Short exercise: Write out the items word for word, beginning with the line that contains "Given: Shift chart by +1 day" and continuing through the final line of the items, both included.
## start Entries supplied
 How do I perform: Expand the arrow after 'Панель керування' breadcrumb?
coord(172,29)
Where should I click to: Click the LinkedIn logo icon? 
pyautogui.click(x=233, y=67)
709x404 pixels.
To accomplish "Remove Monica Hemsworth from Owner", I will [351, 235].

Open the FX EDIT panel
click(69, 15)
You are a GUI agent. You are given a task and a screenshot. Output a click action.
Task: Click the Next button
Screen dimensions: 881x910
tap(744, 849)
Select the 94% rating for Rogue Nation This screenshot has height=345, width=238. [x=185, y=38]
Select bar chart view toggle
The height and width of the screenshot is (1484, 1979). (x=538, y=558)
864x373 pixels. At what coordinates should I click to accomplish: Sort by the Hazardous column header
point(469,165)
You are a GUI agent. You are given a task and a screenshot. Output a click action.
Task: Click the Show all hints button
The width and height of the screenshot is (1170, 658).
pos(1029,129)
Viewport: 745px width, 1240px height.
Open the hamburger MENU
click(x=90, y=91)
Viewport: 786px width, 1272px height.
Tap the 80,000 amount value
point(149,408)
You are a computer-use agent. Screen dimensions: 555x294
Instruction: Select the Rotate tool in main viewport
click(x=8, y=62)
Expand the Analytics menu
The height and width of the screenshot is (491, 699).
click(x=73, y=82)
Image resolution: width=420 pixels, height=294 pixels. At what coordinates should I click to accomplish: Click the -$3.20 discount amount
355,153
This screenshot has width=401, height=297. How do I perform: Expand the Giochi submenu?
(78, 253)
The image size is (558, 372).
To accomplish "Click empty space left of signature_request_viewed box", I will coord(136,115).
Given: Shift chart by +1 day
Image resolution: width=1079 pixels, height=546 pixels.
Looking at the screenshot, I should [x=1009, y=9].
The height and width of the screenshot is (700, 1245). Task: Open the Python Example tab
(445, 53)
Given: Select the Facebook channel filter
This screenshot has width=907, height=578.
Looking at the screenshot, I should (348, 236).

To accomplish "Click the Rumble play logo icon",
## end Entries supplied
Written solution:
Given: Shift chart by +1 day
Image resolution: width=1079 pixels, height=546 pixels.
Looking at the screenshot, I should [x=1009, y=9].
The height and width of the screenshot is (700, 1245). Task: Open the Python Example tab
(445, 53)
Given: Select the Facebook channel filter
This screenshot has width=907, height=578.
Looking at the screenshot, I should (348, 236).

To accomplish "Click the Rumble play logo icon",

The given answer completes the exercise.